Obiettivo del compito >> Puoi citare alla lettera il brano sull'eredità genetica delle prime popolazioni dell'Italia meridionale, cominciando da "L’analisi genomica ha" e proseguendo fino a "per la sopravvivenza."?

Sezione del documento >>
==========
L’eredità genetica delle prime popolazioni dell’Italia meridionale
Il DNA del bambino mostra che apparteneva a una
popolazione di cacciatori-raccoglitori occidentali, un gruppo che
occupava gran parte dell’Europa durante il Paleolitico superiore. Queste
popolazioni erano caratterizzate da pelle scura, capelli scuri e ricci e occhi
azzurri, una combinazione di tratti abbastanza distinti da ciò che tipicamente
associamo agli europei moderni. Ma una
delle scoperte più sorprendenti è stata, senza dubbio, la diversità genetica
presente nel DNA del bambino, un chiaro riflesso della migrazione e della
mescolanza genetica che si è verificata tra diversi gruppi di
cacciatori-raccoglitori durante il Paleolitico. Nonostante vivesse nell’Italia
meridionale, il profilo genetico del bambino ha mostrato affinità con
popolazioni che vivevano in tutta Europa, in particolare nelle regioni intorno
al Mar Nero e ai Balcani, il che supporta la teoria secondo cui l’Italia
meridionale ha agito come un crocevia per varie migrazioni umane, un ruolo che
avrebbe continuato a svolgere nel corso della storia.
L’analisi genomica ha anche rivelato che il bambino soffriva di una cardiopatia congenita nota come cardiomiopatia ipertrofica, che probabilmente ha causato la sua morte. Questa malattia probabilmente l’ha ereditata dai genitori, che erano strettamente imparentati, probabilmente cugini di primo grado. Tali strette relazioni familiari non erano rare tra piccoli gruppi di cacciatori-raccoglitori, dove le popolazioni erano relativamente isolate e le interconnessioni all’interno del gruppo erano una necessità per la sopravvivenza.
Oltre alle condizioni cardiache, le prove fornite dai denti del bambino suggeriscono che ha sperimentato stress fisiologico che potrebbe essere stato dovuto alle condizioni cardiache, ma potrebbe anche riflettere le sfide della sopravvivenza in un ambiente ostile. L’analisi degli isotopi dai resti indica anche che la madre ha sperimentato una mobilità limitata durante la gravidanza, indicando che la comunità è probabilmente rimasta nello stesso posto per lunghi periodi, forse a causa delle condizioni ambientali o delle pratiche culturali.
Uno degli aspetti più significativi di questa scoperta è
ciò che ci dice sulle dinamiche migratorie e demografiche dei primi esseri
umani nell’Italia meridionale. Le prove genetiche del bambino e di altri
reperti simili indicano che le popolazioni in questa parte del paese all’epoca
non erano isolate, ma facevano parte di una rete più ampia di gruppi umani che
migrarono attraverso l’Europa. Il genoma del bambino rivela una miscela di
tratti genetici di diversi gruppi di cacciatori-raccoglitori, dimostrando che
anche nel Paleolitico superiore vi era un flusso genico significativo tra le
popolazioni. Indica anche un grado di differenziazione genetica tra le
popolazioni dell’Italia settentrionale e meridionale, il che suggerisce che
mentre vi era un significativo movimento di persone attraverso l’Europa, anche
le popolazioni locali iniziarono a sviluppare profili genetici distinti,
probabilmente a causa dell’isolamento di diversi gruppi in risposta a barriere
ambientali e geografiche.
==========
[Dati archiviati]
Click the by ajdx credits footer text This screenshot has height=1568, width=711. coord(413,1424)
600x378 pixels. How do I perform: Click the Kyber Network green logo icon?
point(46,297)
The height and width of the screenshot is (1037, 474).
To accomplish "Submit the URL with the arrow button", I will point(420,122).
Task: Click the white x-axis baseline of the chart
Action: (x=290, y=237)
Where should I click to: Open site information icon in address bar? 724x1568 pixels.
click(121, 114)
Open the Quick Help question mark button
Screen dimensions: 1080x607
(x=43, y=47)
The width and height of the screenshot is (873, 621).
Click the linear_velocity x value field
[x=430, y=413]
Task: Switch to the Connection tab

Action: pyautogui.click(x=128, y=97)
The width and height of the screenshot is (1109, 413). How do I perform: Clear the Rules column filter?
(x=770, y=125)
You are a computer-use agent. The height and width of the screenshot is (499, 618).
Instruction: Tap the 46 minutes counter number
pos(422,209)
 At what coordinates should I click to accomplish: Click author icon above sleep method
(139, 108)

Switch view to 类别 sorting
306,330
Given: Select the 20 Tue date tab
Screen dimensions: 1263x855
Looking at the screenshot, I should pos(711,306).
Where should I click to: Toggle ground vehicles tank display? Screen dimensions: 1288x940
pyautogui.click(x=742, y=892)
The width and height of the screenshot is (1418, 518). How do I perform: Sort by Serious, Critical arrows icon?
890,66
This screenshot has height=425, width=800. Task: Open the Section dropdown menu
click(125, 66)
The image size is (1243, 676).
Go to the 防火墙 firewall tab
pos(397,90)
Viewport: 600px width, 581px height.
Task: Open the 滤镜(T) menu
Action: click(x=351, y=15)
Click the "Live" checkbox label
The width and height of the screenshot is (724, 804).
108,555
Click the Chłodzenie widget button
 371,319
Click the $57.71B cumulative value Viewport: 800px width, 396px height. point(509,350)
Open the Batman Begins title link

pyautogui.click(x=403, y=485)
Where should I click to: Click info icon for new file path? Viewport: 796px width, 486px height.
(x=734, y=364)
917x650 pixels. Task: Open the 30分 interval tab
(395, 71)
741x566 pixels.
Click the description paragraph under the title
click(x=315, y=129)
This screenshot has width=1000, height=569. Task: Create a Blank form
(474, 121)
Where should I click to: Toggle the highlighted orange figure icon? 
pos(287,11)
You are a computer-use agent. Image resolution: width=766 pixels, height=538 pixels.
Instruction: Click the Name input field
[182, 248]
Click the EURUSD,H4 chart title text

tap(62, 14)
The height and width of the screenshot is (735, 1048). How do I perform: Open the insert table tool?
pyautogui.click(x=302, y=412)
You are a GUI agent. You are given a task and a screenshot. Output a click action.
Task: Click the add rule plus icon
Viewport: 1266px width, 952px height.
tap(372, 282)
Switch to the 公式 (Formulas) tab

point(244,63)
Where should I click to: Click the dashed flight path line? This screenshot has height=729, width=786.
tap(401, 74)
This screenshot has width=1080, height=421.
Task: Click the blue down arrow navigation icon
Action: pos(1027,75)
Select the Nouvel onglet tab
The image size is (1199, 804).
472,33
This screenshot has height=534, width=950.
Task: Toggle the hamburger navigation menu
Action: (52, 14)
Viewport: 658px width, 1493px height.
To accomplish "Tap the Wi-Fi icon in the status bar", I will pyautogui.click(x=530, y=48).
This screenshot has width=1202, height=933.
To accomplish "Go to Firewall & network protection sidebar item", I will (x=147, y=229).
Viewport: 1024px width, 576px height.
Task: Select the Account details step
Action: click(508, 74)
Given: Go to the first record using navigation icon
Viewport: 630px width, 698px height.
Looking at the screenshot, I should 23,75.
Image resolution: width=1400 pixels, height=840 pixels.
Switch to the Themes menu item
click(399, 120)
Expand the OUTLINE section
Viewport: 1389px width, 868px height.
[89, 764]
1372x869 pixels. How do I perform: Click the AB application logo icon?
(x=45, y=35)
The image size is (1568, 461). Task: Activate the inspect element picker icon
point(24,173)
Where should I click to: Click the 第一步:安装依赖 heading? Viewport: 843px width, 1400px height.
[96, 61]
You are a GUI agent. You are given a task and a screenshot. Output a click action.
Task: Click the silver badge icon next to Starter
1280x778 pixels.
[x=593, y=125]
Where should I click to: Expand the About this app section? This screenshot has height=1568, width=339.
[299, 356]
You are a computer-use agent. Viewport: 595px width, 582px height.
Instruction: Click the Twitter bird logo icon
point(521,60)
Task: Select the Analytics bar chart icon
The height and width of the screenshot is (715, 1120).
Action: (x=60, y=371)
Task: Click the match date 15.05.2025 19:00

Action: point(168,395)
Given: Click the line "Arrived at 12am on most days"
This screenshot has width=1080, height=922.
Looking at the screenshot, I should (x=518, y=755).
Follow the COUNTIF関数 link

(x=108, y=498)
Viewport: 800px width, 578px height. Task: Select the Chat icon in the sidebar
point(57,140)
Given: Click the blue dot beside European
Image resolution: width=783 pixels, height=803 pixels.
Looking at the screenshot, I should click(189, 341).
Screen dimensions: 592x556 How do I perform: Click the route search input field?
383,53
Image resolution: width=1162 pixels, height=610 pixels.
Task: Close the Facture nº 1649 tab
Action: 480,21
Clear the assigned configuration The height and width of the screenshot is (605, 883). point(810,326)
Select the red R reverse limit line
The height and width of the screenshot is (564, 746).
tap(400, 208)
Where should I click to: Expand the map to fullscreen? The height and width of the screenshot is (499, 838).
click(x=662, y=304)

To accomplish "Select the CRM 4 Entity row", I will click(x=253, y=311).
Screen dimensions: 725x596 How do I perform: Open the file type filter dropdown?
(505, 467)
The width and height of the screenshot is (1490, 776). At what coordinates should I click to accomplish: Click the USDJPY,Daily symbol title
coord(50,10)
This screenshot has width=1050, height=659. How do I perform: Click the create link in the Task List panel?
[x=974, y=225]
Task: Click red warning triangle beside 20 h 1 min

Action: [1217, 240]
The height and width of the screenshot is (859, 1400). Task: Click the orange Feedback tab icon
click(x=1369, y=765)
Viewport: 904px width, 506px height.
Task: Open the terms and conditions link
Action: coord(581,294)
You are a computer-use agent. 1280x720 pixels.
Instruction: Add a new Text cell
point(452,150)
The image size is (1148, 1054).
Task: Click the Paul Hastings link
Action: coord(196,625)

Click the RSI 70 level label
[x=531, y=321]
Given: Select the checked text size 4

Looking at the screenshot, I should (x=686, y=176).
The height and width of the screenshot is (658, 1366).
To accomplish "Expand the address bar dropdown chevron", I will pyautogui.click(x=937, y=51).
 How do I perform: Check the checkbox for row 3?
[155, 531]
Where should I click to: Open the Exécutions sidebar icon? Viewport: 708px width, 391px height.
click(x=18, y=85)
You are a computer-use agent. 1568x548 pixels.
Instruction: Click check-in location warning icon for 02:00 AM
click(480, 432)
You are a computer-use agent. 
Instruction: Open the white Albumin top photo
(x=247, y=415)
==========
Compito svolto >>
L’analisi genomica ha anche rivelato che il bambino soffriva di una cardiopatia congenita nota come cardiomiopatia ipertrofica, che probabilmente ha causato la sua morte. Questa malattia probabilmente l’ha ereditata dai genitori, che erano strettamente imparentati, probabilmente cugini di primo grado. Tali strette relazioni familiari non erano rare tra piccoli gruppi di cacciatori-raccoglitori, dove le popolazioni erano relativamente isolate e le interconnessioni all’interno del gruppo erano una necessità per la sopravvivenza.